Dear readers: In this giving season, I’m asking for contributions to help advocate for a responsible US foreign policy centered on peace, diplomacy, and human rights, and to spend our military budget more responsibly. These organizations conduct research, mobilize voters, and educate policymakers to do just that: Win Without War

The endless wars of our military-industrial complex are a core feature of our society, yet are so embedded into our political system that they are seldom debated. Supported by our own tax dollars, our military interventions drive global insecurity and instability, representing an urgent threat to the welfare of our planet and those who inhabit it. Here is how: 1. Our global empire is overstretched

The US has about 750 military bases in over 80 countries, spending more on its military than the next ten countries combined. From 2018 to 2020 alone, the US conducted counterterrorism operations in 85 countries. By comparison, China has only one official military base on foreign soil, has not been involved in a major war since 1979, and spends substantially less than we do on its military.

2. Our military interventions kill, maim, and displace millions

Since 9/11, US wars have directly or indirectly caused the deaths of at least 4.5 million civilians and displaced 38 million people from North Africa to the Middle East – triggering refugee crises that have fueled the far-right and destabilized countries across the global north.

3. The Pentagon is a top global contributor to climate change

The US military uses more oil than any other institution on the planet. It is a bigger polluter than 140 countries and consumes up to 80% of all federal energy use – making the Pentagon one of the world’s single largest contributors to climate change.

4. The defense budget is out of control

We put an unprecedented $886 billion aside for the military in FY2024. Over half of all US discretionary spending goes to the military (over non-military services). This is driven largely by the price gouging of private contractors and other fraudulent practices of war profiteers. It is little wonder that the Defense Department has never passed an audit – having just failed its sixth in a row – and the House Oversight Committee is investigating why the Pentagon can’t account for 61% of its nearly $3.5 trillion in assets (or about 78% of the entire federal government).

Here are a few ways in which our hard-earned tax dollars are spent:

• In 2018, the average U.S. taxpayer worked 63 days to fund military spending.

• Of every dollar taxpayers paid in income taxes, 24¢ went to the military.
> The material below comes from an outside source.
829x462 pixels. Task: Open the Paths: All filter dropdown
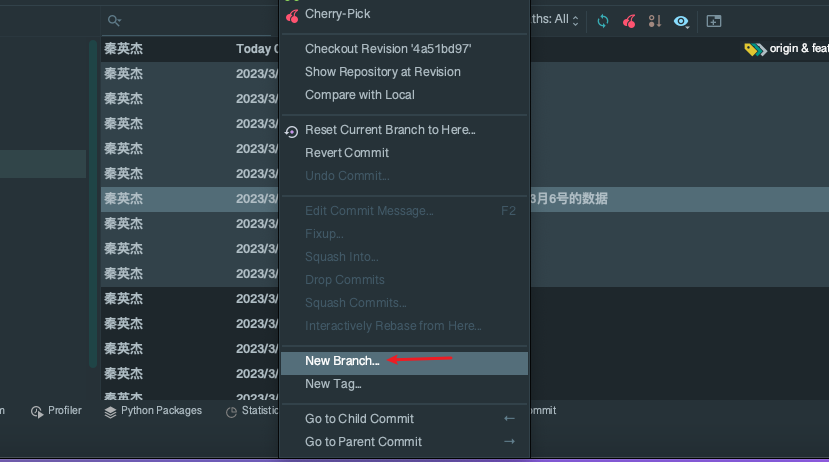[x=555, y=19]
Half of that went directly to private contractors like Lockheed Martin and Boeing.

• The average taxpayer paid nearly $3,500 for defense – almost 19 times more than for all diplomacy and foreign aid.

• The US spends more on researching and producing weapons of mass destruction than on foreign aid.

Despite this, each year we continue to pour billions into the military-industrial complex while neglecting housing, healthcare, education, and the fight against climate change. A 10% cut in the Pentagon budget could help us end homelessness, create green jobs, invest in clean energy, and provide free education to millions of low-income students.

Anti-war activism and the Ukraine dilemma

You may be wondering: how can we reconcile anti-war activism in the context of the ongoing Russian invasion of Ukraine? It’s simple: we can help Ukraine defend itself while also calling for a reduction of our military budget. The two ideas are not mutually exclusive.

Defense Department waste dwarfs the support needed by our allies. Since Russia's invasion, the US has provided $46 billion in military aid to Ukraine – but as far back as 2015, the Pentagon identified $125 billion in “administrative waste” in its own internal study. There has been so little transparency and accountability that our taxpayer dollars have even gone to buying $14,000 toilet seats. We could also save billions by cutting wasteful spending like the failed F-35 program.

The US already accounts for 40% of global arms exports, fueling human rights abuses from Saudi Arabia to Yemen and Egypt to Israel. Surely, we can provide much-needed assistance to Ukraine while also reducing our arms trafficking to dictatorial regimes.

We are also responsible for 39% of all global military spending, even though NATO member states have repeatedly failed to meet their commitment to spend their share of 2% of GDP on defense. We clearly have the resources to assist Ukraine – we just have our priorities wrong.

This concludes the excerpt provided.